Prima di tutto, LeBron Jr. è un difensore eccellente. Si muove molto bene e riesce a rimanere sempre col suo uomo disturbandone spesso sia il palleggio che le possibili linee di passaggio. Ha esplosività verticale e laterale, comunica bene coi compagni per gestire pick and roll e rotazioni, e anche in aiuto difensivo sa fare la differenza.

In attacco, si fa forza di un fisico particolarmente atletico e potente, unito ad un’intelligenza cestistica sopra la media. Sa sfruttare benissimo il suo primo passo fulmineo, battendo sul tempo con continuità il diretto marcatore e aprendosi la strada verso il ferro. Nonostante sembri ancora un po’ timido nelle penetrazioni in cui deve chiudere al ferro corpo-a-corpo, soprattutto contro avversari più pesanti, la sua capacità di arrestarsi in un fazzoletto per il jumper dalla media gli permette di nascondere abbastanza bene questa debolezza.

Il playmaking non è ancora così buono da renderlo centrale nella costruzione della manovra di USC, ma gli sprazzi di dialogo coi compagni sembrano assolutamente di livello: il suo QI sul parquet è superiore alla media, e questo gli permette di vedere spesso linee di passaggio non banali, o di riuscire a smarcarsi eludendo la difesa lontano dalla palla senza necessità di impiegare troppe energie. Sa giocare il pick and roll in maniera brillante sia come bloccante che come portatore di palla.

 

I dubbi e le prospettive future

In generale, però, il grosso neo al momento sembrano le sue capacità di realizzatore: Bronny tira poco (5.5 conclusioni a partita di media) e male (36% dal campo). Il movimento è fluido e ricorda vagamente quello di papà LeBron, ma la sensazione è che anche la sua convinzione di poter incidere stia risentendo della brutta stagione di USC: la squadra ha strappato una vittoria a sorpresa con Utah nell’ultima gara disputata ma è sempre ancorata ai bassifondi della Pac-12 con record 4-10.

Insomma, al momento LeBron James Jr. è un ottimo facilitatore di gioco, un difensore intenso e uno di quei giocatori che sembrano poter far giocare meglio i compagni.
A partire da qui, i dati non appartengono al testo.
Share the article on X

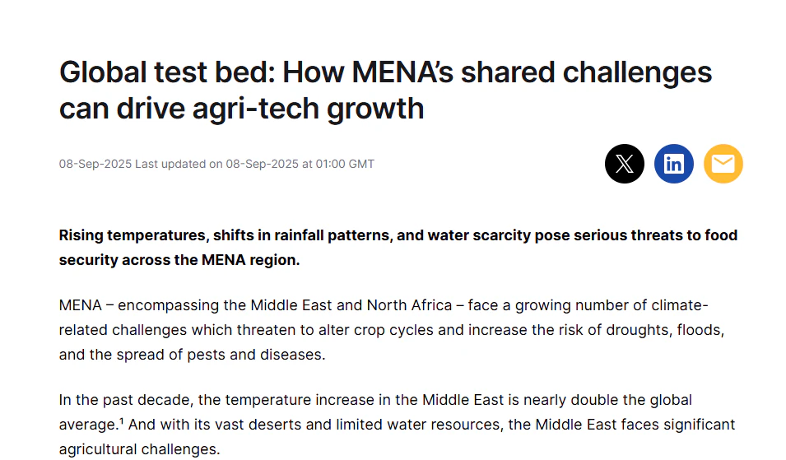[x=624, y=164]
Per diventare una stella, però, sembrano mancargli un po’ di ferocia e di killer instinct, oltre a delle percentuali migliori.

Probabilmente, senza quel nome e quel cognome le valutazioni sul suo conto sarebbero molto diverse. In un momento in cui le sue quotazioni sono molto in ribasso, però, chissà che non sia proprio la sua discendenza a concedergli un’occasione in NBA: con LeBron Sr. alla finestra, voglioso di chiudere la carriera giocando con suo figlio, l’operazione di marketing potrebbe convincere qualche squadra a spendere una scelta al secondo giro. Chissà che l’affare non si riveli tale anche oltre i cartelloni pubblicitari.